Do you realize what an incredible gift that was? I know that I could not be who
I am today without the people of Northlea United, without my teachers and mentors,
without the influence of incredibly wise and gifted men and women like a
certain Ruggles Constant. On this day, if it is still possible for you to do
so, would it not be good for you to do whatever you could to show your
gratitude to those people in your life.
But that is not
the truly exciting thing about this story of David and Jonathan. The blessing in this story is that we
sometimes get to be David and have other people build into our lives. The
exciting opportunity about this story
is that we also get to be Jonathan and to build into the lives of others. Every
person here has the opportunity to do that. It may be someone in your family –
a child, a grandchild, a niece or nephew. It may be some associate, someone in
your social group. It most certainly could be someone in this congregation – a
young person perhaps or someone somewhere on the fringes of this congregation –
but I assure you that, if you look around, God is placing those opportunities
to invest the human capital that you have built up into someone in your path.
You may ask why
you should do that – why you should be willing to give of yourself or sacrifice
of yourself for the sake of another. I will admit that it is something that
seems not to make much sense according to the way of thinking of this world.

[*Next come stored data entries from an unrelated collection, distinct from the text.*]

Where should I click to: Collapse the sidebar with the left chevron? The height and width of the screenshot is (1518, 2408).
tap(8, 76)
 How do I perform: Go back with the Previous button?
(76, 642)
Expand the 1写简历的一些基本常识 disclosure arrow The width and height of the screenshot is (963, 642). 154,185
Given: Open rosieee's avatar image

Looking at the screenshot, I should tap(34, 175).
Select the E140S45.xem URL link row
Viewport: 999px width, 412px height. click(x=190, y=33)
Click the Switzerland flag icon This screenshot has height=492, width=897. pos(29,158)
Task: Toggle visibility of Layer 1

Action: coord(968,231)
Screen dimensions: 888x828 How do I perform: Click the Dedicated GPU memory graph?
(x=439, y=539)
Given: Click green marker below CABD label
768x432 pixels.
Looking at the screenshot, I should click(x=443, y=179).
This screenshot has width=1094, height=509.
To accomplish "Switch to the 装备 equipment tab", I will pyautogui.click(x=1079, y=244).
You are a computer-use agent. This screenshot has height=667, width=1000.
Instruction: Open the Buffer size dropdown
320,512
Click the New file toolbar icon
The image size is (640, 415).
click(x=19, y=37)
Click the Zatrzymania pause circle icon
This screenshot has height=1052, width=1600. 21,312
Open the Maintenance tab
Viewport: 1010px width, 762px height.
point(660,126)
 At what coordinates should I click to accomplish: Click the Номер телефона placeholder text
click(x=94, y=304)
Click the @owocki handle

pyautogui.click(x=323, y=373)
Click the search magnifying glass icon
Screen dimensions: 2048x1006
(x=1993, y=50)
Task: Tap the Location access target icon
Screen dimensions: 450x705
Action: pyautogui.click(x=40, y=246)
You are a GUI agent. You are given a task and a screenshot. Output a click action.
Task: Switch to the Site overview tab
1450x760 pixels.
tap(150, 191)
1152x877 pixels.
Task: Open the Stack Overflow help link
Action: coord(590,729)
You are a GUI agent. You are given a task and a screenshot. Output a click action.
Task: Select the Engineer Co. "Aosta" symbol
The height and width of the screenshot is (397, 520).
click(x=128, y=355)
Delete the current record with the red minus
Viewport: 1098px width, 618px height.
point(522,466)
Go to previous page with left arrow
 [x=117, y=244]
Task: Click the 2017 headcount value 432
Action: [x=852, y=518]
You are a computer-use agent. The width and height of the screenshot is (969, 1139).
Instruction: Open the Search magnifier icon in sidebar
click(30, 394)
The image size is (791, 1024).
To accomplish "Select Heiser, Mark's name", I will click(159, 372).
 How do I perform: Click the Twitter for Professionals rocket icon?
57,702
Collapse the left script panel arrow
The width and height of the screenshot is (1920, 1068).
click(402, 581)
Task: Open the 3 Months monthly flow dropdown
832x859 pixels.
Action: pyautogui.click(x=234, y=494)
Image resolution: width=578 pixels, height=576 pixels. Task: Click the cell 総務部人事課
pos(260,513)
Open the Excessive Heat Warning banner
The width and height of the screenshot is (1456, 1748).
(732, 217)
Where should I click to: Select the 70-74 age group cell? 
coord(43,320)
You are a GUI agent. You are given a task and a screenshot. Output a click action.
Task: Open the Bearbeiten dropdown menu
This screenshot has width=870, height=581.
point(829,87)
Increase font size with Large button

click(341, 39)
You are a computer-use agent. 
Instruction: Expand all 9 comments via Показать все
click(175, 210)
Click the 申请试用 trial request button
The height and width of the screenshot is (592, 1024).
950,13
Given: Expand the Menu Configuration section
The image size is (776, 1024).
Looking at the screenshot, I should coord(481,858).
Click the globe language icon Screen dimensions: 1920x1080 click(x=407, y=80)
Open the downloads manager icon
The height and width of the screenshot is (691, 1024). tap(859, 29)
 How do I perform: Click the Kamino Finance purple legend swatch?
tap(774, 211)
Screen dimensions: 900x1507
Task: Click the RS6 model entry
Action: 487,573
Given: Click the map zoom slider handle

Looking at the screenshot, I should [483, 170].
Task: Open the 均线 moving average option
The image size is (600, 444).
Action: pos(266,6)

This world is mostly interested in Saul’s approach – is much more inclined to
want to keep others down in order to protect its own interests. I’ll be honest,
this is an approach that I have even seen too often in the church. No sooner
does someone start to accomplish something and build a worthwhile ministry or
outreach than other people start to tear them down, criticize them and
otherwise make sure that they don’t get too big for their britches.
The world may
favour Saul’s approach, but God favours Jonathan’s. When you choose to invest
yourself in others for the sake of the kingdom of God, God will bless that and
bring amazing things out of it. The greatness in Jonathan, because of his
choice to share it graciously with David, became something that endured long
beyond Jonathan’s life. It continued through the kingdom that David built and
the dynasty that he founded. It continued and continues still through his
distant descendant, Jesus the Christ. That opportunity to do something important,
significant and lasting is God’s gift to you.
#TodaysTweetableTruth You can be a Saul and put others down to
lift up yourself up or you can be a Jonathan and invest your life in a David.